[Records contained in a dataset]
--
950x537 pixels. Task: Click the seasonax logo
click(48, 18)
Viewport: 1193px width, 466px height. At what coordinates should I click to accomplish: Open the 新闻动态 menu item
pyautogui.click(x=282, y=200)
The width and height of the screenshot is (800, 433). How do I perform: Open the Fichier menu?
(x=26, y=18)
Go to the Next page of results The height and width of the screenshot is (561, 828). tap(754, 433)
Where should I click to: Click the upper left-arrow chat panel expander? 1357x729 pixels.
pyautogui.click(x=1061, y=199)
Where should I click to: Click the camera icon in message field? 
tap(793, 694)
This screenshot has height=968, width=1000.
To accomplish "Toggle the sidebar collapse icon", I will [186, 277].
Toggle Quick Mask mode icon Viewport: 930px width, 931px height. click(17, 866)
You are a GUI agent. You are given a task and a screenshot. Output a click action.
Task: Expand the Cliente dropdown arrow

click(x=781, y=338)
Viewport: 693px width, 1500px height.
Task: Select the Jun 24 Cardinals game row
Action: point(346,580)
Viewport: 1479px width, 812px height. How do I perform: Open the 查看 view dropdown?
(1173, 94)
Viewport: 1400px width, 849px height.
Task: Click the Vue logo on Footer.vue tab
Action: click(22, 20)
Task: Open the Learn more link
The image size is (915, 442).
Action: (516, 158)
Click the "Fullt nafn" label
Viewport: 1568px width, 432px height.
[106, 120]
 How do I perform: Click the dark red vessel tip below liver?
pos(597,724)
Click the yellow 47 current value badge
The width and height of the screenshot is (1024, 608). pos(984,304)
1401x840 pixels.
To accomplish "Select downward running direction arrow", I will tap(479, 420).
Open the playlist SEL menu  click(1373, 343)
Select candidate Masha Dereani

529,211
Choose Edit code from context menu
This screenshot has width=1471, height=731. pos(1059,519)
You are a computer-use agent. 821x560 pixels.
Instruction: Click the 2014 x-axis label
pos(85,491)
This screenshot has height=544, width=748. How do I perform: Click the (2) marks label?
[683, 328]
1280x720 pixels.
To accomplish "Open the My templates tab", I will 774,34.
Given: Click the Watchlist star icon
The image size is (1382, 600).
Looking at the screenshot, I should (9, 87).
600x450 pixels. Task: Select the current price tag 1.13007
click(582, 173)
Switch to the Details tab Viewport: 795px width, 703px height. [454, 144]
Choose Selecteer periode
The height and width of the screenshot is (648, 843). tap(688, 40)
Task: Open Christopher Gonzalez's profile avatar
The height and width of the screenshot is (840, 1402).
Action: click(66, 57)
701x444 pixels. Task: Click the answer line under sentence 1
--
**Short exercise**: Pick out every line of the listing above that contains the word "Choose", and copy each of those lines in full.

**Output**:
Choose Edit code from context menu
Choose Selecteer periode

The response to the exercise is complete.